◆ **WORK ITEM**
From the data below, repeat exactly the lines from the line with "Click the Actions dropdown button" to the line with "The height and width of the screenshot is (649, 1433).", both included.

◆ **AVAILABLE RECORDS**
__________

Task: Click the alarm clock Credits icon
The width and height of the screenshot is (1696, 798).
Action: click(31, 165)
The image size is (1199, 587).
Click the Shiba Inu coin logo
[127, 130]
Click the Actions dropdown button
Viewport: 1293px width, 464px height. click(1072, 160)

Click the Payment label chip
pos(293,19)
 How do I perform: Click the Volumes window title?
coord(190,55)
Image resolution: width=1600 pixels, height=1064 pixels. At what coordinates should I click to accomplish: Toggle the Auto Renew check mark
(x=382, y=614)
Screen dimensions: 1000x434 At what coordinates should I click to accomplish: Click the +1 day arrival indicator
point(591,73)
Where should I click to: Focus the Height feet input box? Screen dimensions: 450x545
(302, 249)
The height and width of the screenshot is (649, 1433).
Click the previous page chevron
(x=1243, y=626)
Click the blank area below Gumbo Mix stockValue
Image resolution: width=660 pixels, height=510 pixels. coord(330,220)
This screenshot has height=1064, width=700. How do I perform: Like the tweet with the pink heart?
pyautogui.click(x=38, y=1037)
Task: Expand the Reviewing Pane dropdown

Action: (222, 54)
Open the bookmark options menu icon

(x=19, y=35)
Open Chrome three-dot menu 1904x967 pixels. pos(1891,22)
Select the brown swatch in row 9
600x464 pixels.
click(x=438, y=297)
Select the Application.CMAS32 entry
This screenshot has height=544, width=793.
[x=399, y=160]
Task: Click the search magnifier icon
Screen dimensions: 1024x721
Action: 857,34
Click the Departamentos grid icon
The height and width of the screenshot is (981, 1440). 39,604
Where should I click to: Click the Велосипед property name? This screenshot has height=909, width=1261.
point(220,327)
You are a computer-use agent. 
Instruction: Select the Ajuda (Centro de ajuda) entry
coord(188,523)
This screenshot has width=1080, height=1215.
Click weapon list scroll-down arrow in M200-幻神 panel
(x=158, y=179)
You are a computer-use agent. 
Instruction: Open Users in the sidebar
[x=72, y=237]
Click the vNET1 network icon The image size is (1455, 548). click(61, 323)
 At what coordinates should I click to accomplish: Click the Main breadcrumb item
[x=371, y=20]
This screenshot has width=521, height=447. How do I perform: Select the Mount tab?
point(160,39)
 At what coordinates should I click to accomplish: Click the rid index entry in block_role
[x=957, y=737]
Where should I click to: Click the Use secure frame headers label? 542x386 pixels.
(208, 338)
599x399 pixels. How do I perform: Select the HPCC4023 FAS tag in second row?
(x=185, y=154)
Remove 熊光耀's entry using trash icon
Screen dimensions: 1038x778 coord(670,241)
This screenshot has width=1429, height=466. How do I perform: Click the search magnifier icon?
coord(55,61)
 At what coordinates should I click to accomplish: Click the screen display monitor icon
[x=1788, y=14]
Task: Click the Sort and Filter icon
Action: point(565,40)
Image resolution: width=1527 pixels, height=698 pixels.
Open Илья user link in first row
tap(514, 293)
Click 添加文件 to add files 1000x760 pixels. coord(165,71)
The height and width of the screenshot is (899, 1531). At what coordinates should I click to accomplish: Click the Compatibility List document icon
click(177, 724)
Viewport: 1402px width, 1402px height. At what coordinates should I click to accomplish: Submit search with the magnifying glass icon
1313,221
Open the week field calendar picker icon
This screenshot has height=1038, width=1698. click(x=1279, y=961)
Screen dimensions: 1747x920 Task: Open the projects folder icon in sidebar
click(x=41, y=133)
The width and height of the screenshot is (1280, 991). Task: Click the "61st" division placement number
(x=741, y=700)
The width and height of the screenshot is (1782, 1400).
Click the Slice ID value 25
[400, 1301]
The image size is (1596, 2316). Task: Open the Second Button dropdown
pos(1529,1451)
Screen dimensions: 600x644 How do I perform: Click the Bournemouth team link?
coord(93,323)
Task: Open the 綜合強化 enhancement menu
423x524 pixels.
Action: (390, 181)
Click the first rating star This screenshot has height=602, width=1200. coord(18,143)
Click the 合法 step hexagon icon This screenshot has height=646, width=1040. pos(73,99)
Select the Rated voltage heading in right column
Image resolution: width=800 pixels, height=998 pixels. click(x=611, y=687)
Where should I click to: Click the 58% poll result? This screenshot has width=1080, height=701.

__________

◆ **RESULT OF THIS EXERCISE**
Click the Actions dropdown button
Viewport: 1293px width, 464px height. click(1072, 160)

Click the Payment label chip
pos(293,19)
 How do I perform: Click the Volumes window title?
coord(190,55)
Image resolution: width=1600 pixels, height=1064 pixels. At what coordinates should I click to accomplish: Toggle the Auto Renew check mark
(x=382, y=614)
Screen dimensions: 1000x434 At what coordinates should I click to accomplish: Click the +1 day arrival indicator
point(591,73)
Where should I click to: Focus the Height feet input box? Screen dimensions: 450x545
(302, 249)
The height and width of the screenshot is (649, 1433).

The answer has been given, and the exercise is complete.